> **Problem requirements**: Copy out the material from the line with "You are a GUI" up to and including the line with "click(x=848, y=634)", swapping "screenshot" for "screen capture" and changing nothing else. Leave out the pictures.

> **Supplied material**:

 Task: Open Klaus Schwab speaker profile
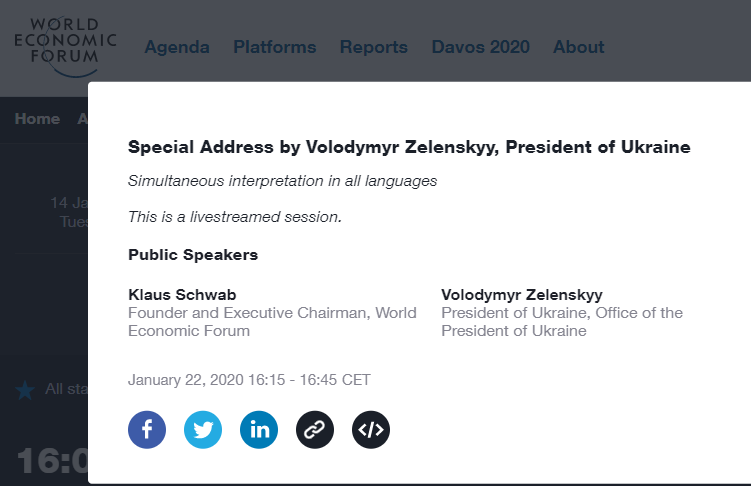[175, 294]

==

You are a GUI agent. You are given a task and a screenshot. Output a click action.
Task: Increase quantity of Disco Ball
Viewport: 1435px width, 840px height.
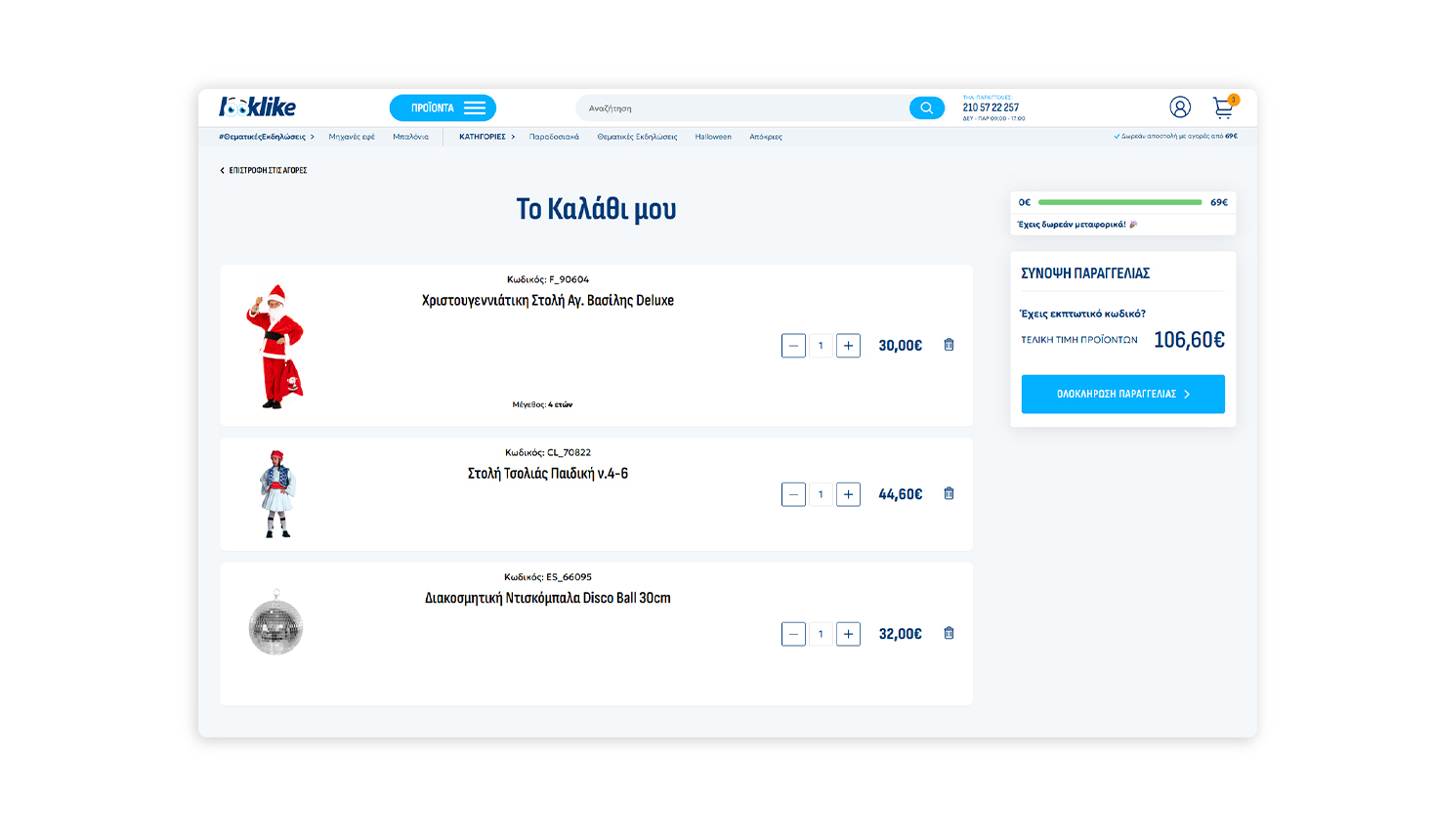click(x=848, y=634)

> **Exercise response**:
You are a GUI agent. You are given a task and a screen capture. Output a click action.
Task: Increase quantity of Disco Ball
Viewport: 1435px width, 840px height.
click(x=848, y=634)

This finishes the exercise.